%%
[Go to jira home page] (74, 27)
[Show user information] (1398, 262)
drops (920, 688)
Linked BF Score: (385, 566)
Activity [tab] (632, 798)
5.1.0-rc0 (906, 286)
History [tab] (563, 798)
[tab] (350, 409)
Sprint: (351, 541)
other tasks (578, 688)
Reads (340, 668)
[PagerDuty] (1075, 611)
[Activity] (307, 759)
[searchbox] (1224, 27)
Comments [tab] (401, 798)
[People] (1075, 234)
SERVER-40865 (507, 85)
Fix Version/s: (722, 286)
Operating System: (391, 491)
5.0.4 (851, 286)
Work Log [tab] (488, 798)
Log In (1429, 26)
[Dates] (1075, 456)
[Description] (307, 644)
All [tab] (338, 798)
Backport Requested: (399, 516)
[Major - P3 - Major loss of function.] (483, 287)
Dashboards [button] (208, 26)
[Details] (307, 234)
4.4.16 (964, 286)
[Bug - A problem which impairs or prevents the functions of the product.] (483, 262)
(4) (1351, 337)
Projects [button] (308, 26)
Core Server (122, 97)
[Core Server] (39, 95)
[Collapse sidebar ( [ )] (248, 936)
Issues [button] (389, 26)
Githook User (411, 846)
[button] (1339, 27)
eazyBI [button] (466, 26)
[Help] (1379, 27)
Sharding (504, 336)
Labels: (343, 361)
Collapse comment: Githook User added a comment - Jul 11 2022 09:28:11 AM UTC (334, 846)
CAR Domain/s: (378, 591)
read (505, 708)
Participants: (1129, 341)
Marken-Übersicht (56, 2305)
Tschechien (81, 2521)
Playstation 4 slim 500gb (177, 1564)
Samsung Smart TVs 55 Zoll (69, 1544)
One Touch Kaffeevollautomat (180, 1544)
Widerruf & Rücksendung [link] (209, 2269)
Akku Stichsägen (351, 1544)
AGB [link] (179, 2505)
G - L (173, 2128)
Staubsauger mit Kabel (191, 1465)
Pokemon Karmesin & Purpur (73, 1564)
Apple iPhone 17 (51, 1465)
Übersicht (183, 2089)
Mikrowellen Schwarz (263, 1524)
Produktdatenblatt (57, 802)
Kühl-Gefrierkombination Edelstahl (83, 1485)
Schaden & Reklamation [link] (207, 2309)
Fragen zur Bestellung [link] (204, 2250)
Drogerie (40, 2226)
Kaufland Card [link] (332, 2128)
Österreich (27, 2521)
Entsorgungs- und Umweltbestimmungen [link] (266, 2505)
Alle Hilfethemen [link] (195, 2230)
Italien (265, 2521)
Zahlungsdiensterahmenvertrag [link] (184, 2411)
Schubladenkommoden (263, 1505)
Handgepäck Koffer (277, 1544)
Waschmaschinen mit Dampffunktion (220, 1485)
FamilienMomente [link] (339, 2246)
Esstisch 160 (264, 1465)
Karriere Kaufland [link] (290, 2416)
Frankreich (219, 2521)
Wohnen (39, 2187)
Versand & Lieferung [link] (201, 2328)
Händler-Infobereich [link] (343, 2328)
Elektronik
%%
Look over the listing. Pull out every line with the string "Githook" in it.

• Output of the task:
Githook User (411, 846)
Collapse comment: Githook User added a comment - Jul 11 2022 09:28:11 AM UTC (334, 846)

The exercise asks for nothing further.